[Opening MATERIAL FOR THE TASK section]

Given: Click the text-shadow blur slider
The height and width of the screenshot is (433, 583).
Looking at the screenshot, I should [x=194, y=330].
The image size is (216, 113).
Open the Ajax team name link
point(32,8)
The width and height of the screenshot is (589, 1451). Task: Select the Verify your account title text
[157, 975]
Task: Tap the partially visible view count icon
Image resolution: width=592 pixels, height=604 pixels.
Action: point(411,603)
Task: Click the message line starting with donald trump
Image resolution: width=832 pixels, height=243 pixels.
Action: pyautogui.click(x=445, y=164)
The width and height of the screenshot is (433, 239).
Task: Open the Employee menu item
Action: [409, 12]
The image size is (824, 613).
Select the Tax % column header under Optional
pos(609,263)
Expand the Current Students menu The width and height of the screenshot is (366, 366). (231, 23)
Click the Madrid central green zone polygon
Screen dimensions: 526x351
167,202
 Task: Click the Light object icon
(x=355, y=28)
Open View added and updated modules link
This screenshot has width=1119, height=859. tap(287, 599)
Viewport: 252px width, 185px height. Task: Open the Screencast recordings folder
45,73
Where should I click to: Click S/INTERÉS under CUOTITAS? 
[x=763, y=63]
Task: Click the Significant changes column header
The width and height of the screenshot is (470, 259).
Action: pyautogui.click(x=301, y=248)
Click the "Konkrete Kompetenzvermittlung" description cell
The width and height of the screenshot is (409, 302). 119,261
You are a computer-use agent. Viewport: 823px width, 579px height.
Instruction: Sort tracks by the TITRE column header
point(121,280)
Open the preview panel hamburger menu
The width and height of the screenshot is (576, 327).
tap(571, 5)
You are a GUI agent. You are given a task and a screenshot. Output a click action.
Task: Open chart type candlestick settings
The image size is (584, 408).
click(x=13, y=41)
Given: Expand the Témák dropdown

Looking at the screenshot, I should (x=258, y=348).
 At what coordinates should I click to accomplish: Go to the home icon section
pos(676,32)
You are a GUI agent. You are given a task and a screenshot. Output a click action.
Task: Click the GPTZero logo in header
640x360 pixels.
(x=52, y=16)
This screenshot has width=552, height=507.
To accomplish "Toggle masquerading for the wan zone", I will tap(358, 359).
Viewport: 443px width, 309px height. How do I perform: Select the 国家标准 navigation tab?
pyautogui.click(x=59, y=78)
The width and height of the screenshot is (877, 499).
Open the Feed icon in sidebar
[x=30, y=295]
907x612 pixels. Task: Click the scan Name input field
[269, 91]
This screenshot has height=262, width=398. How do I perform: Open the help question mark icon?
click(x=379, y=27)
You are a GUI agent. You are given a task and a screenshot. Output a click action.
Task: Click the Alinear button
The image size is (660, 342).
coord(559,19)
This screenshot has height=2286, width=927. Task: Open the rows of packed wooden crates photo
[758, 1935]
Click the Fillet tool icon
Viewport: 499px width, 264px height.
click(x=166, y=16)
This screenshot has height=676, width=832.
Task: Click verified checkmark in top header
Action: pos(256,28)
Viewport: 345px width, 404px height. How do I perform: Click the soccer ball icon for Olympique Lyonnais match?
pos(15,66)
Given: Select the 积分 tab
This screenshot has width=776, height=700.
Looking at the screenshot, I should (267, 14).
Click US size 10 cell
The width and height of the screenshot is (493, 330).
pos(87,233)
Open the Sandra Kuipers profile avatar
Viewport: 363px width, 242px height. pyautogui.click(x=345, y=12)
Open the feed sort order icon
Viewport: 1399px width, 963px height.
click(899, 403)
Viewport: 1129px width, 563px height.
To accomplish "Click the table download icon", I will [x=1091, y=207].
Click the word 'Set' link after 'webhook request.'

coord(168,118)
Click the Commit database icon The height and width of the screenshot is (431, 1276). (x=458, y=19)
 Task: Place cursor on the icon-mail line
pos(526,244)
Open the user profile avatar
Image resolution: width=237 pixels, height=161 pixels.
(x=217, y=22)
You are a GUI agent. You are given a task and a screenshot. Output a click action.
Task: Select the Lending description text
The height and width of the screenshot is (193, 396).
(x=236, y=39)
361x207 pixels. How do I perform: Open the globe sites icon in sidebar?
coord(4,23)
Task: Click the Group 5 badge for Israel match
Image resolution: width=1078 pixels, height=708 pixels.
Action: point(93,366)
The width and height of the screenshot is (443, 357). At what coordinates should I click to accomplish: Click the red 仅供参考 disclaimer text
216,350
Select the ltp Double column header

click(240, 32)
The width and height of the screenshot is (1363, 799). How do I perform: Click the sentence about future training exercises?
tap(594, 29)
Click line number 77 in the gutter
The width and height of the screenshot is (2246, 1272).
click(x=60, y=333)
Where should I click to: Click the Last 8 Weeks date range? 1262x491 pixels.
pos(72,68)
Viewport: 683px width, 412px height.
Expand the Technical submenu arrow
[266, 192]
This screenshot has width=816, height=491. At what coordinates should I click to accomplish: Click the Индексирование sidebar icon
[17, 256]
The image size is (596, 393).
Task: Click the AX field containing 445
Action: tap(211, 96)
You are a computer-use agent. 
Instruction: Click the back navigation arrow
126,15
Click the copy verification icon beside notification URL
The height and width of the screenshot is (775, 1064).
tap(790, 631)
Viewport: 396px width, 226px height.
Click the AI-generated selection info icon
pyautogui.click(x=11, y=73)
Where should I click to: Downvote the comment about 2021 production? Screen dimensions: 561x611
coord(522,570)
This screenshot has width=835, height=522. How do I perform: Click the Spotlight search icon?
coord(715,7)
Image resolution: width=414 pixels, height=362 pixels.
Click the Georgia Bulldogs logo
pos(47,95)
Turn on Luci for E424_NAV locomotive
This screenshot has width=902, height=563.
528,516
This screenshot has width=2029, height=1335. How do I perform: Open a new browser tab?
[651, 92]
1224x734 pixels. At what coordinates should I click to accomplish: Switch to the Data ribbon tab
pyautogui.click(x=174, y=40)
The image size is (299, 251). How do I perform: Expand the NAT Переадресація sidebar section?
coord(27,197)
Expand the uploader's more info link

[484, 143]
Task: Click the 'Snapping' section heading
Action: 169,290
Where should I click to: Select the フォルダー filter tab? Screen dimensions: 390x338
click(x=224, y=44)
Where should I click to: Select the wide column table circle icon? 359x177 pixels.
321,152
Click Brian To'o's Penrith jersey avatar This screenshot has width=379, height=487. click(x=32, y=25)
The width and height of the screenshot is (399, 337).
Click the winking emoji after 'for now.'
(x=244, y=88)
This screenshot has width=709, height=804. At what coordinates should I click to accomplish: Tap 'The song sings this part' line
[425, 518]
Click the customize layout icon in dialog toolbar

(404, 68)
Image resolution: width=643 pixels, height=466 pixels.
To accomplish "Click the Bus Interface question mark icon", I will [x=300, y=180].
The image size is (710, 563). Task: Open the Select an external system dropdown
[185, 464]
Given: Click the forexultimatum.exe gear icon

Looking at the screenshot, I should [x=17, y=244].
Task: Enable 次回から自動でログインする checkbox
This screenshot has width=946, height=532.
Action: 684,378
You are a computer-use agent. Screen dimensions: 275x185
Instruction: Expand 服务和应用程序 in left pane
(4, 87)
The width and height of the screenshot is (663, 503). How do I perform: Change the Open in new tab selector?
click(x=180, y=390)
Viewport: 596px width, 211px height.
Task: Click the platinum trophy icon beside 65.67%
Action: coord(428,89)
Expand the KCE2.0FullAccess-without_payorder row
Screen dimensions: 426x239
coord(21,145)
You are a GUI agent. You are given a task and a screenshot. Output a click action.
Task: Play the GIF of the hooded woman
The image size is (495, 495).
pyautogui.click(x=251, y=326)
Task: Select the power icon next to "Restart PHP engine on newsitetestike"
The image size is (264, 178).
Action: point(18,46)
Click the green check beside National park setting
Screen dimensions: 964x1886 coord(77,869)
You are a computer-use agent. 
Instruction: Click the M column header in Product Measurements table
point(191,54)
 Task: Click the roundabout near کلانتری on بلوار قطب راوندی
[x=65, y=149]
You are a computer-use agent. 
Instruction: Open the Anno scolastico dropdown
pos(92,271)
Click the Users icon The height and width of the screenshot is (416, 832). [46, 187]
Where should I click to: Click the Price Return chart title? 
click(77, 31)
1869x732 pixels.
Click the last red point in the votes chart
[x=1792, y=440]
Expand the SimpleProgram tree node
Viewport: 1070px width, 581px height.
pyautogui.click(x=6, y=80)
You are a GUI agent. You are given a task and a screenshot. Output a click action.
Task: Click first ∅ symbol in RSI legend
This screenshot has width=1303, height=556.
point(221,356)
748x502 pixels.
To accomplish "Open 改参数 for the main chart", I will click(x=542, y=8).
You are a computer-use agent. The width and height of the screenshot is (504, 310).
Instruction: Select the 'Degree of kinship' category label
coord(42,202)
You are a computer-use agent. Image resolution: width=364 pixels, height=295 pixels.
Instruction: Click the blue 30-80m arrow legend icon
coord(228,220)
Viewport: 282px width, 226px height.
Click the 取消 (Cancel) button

[Closing MATERIAL FOR THE TASK section]

→ DESCRIPTION OF THE TASK:
Copy every line above that includes the string "button".

→ REPLY TO THE EXERCISE:
Task: Click the Alinear button
Click the 取消 (Cancel) button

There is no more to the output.